* [PATCH v3] arm64: errata: Work around AmpereOne's erratum AC04_CPU_23
@ 2025-05-08 21:00 D Scott Phillips
2025-05-09 10:08 ` Oliver Upton
0 siblings, 1 reply; 3+ messages in thread
From: D Scott Phillips @ 2025-05-08 21:00 UTC (permalink / raw)
To: Catalin Marinas, James Clark, James Morse, Joey Gouly,
Kevin Brodsky, Marc Zyngier, Mark Brown, Mark Rutland,
Oliver Upton, Rob Herring (Arm), Shameer Kolothum, Shiqi Liu,
Will Deacon, Yicong Yang, kvmarm, linux-arm-kernel, linux-kernel
On AmpereOne AC04, updates to HCR_EL2 can rarely corrupt simultaneous
translations for data addresses initiated by load/store instructions.

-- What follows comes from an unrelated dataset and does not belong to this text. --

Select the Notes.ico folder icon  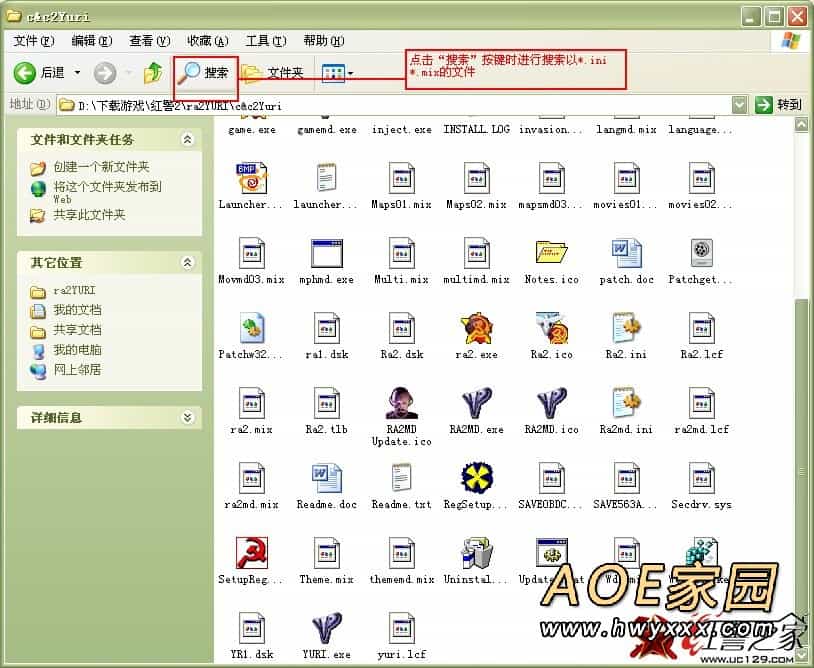pyautogui.click(x=551, y=253)
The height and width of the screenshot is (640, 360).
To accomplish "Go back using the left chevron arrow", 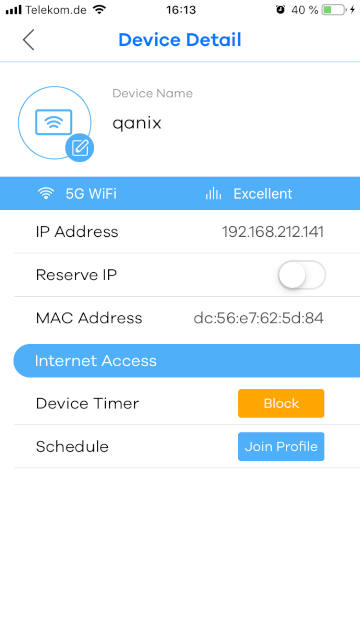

Only instruction initiated translations are vulnerable, not translations
from prefetches for example. A DSB before the store to HCR_EL2 is
sufficient to prevent older instructions from hitting the window for
corruption, and an ISB after is sufficient to prevent younger
instructions from hitting the window for corruption.
Signed-off-by: D Scott Phillips <scott@os.amperecomputing.com>
---
v2: https://lore.kernel.org/kvmarm/20250425024741.1309893-1-scott@os.amperecomputing.com/
Changes since v2:
- Apply the workaround before alternatives are applied (Marc)
- Also catch stores to HCR_EL2 in assembly files (Marc)
- Added a sysreg_clear_set_hcr() helper for the HCR_EL2 fiddling in
vgic-v3-sr.c that I had previously missed.
v1: https://lore.kernel.org/kvmarm/20250415154711.1698544-2-scott@os.amperecomputing.com/
Changes since v1:
- Add a write_sysreg_hcr() helper (Oliver)
- Add more specific wording in the errata description (Oliver & Marc)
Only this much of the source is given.